Swedes wept and laid red roses to mourn murdered foreign minister Anna Lindh on Thursday in a wave of national grief and shock as tributes flooded in from world leaders.
"Sweden has lost its face towards the world," Swedish Prime Minister Goran Persson said.
In Geneva, U.N. Secretary-General Kofi Annan hailed Lindh as a "great foreign minister, a great Swede and a great European".
In Washington, the White House said President George W. Bush and the U.S. people were shocked and saddened by the killing of a "tireless advocate for freedom and peace".
Lindh, a 46-year-old mother of two, was stabbed by an unidentified attacker in a Stockholm store on Wednesday. The Swedish flag flew at half mast outside the Karolinska hospital where she died from her wounds at 5.29 a.m. (0329 GMT).
Visitors wept and placed roses, the symbol of Lindh's Social Democrat Party, at the hospital, at the department store and outside the main government offices. A tribute from youth groups of political parties read: "We think about you, Anna Lindh."
Lindh's stabbing evoked dark memories of the killing of Prime Minister Olof Palme in a city centre street in 1986. For many, that assassination dispelled an illusion that the country was immune from political violence.
"The grief, anger and despair the murder of Anna Lindh evokes is indescribable," said Christian Democrats leader Alf Svensson. "What should not happen has happened once again."
World leaders paid tribute to Lindh, who had been a leading campaigner for her country to vote "Yes" to joining the European Union's single currency in a referendum on Sunday.
HORRIBLE IRONY
"The world on the 11th of September, with horrible irony, has lost another very substantial contributor to a better and safer world," NATO Secretary-General George Robertson said.
French President Jacques Chirac called the Swedish prime minister to express his "great sadness and consternation".
"The beauty that she had in her face was a representation of the beauty she had in her soul," EU foreign policy chief Javier Solana said.
Serbian Prime Minister Zoran Zivkovic said it was "terrible news", especially because Lindh had been in Belgrade on March 12 when former Serbian premier Zoran Djindjic was assassinated.

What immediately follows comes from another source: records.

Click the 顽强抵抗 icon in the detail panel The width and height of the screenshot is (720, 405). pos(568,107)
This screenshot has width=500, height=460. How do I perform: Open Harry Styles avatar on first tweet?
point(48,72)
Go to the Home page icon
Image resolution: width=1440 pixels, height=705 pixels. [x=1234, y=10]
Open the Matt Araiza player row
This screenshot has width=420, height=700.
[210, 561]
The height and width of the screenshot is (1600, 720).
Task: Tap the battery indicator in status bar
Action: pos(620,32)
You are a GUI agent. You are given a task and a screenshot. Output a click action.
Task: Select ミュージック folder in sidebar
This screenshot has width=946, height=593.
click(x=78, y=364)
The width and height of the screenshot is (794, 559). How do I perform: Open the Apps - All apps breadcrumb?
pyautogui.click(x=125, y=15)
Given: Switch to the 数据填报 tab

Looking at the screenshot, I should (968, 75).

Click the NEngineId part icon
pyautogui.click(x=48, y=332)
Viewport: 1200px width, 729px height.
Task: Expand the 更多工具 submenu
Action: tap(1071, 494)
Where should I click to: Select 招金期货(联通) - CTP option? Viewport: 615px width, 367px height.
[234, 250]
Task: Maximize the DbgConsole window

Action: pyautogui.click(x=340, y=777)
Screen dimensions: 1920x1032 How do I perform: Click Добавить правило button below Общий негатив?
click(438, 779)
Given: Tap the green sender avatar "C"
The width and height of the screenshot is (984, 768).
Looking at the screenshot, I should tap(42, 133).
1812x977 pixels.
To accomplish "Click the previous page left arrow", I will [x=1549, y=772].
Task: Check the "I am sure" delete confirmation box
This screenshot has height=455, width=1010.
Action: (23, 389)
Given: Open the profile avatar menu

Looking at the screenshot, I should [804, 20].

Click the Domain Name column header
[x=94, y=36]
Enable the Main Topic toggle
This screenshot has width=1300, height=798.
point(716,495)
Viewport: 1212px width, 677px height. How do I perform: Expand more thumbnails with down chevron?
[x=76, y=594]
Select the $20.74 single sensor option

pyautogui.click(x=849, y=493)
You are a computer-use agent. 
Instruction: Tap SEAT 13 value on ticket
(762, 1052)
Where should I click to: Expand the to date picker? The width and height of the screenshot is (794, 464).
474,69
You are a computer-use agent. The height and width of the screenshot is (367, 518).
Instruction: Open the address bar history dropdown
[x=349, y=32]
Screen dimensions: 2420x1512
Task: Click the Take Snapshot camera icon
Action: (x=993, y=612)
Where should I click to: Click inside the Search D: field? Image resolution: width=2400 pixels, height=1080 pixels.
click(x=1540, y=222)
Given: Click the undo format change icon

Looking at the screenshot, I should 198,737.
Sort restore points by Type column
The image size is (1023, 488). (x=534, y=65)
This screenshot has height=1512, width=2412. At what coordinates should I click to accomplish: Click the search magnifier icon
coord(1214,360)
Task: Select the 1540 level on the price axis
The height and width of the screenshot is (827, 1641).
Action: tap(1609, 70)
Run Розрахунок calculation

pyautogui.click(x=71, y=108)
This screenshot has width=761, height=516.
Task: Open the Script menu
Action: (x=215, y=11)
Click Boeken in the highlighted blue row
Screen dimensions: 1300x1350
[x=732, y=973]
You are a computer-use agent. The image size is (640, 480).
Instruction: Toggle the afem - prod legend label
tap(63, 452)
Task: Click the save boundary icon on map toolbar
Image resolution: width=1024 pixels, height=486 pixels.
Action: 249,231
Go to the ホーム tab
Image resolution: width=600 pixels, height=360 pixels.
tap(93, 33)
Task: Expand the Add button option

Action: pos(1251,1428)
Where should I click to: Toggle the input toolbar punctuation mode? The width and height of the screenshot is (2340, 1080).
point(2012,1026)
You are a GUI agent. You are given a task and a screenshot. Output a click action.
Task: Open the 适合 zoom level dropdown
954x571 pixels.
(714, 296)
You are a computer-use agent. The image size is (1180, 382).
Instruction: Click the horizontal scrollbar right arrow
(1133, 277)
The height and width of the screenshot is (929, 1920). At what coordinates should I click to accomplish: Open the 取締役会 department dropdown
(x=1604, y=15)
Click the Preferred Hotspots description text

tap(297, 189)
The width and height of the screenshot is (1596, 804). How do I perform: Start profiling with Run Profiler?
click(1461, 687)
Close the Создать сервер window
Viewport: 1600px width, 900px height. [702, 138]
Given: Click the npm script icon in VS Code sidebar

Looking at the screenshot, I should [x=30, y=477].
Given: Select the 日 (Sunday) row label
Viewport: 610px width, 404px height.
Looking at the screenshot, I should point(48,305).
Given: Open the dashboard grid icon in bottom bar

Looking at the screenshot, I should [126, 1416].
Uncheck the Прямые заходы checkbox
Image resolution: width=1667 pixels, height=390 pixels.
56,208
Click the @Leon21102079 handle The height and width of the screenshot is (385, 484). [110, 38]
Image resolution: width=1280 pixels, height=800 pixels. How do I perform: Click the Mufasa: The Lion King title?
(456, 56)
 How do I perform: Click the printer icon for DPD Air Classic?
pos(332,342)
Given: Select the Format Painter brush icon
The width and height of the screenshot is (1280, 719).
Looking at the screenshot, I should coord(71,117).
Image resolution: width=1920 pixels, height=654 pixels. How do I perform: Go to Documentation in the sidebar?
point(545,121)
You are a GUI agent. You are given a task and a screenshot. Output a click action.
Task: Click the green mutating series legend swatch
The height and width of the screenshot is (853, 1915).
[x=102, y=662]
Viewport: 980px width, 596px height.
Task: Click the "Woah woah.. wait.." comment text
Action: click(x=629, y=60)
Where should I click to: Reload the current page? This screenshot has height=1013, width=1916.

Canadian Prime Minister Jean Chretien called Persson to offer condolences.
South African President Thabo Mbeki said Lindh "personally contributed much to promoting international peace, and was seen as a great friend to South Africa".
Romano Prodi, President of the European Commission, was filled with dismay at the "blind attack" on Lindh. Foreign Ministers of nations including Britain, France, Germany and Russia also paid tribute.
EU ambassadors held a minute's silence during a session in Brussels. Sweden's national soccer coach cancelled a celebratory news conference after Sweden beat Poland 2-0 to win a place in the Euro 2004 soccer tournament.
Other political leaders in the Nordic region said security might need to be tightened. "This is a wake-up call for us in Norway," Norwegian Prime Minister Kjell Magne Bondevik said.